> _Work order_
For the listing below, show each line that includes the string "computer".

> _Extracted data_
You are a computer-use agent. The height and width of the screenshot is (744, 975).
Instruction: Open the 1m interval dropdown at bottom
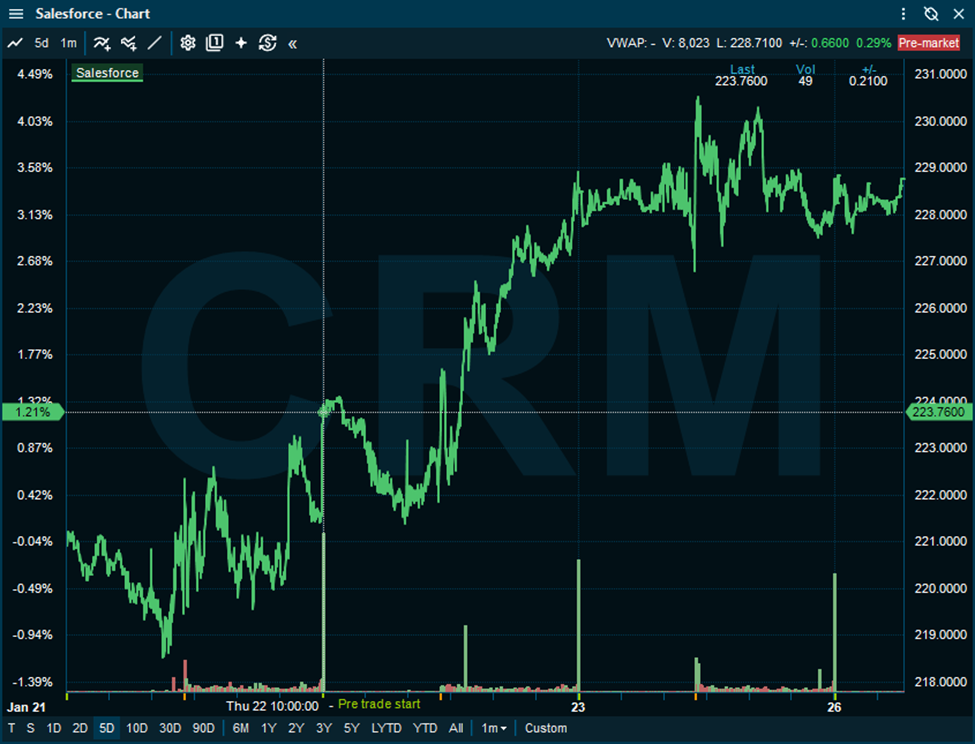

* * *

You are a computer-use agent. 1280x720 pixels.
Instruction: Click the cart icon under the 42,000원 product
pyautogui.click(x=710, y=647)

> _Reply_
You are a computer-use agent. The height and width of the screenshot is (744, 975).
You are a computer-use agent. 1280x720 pixels.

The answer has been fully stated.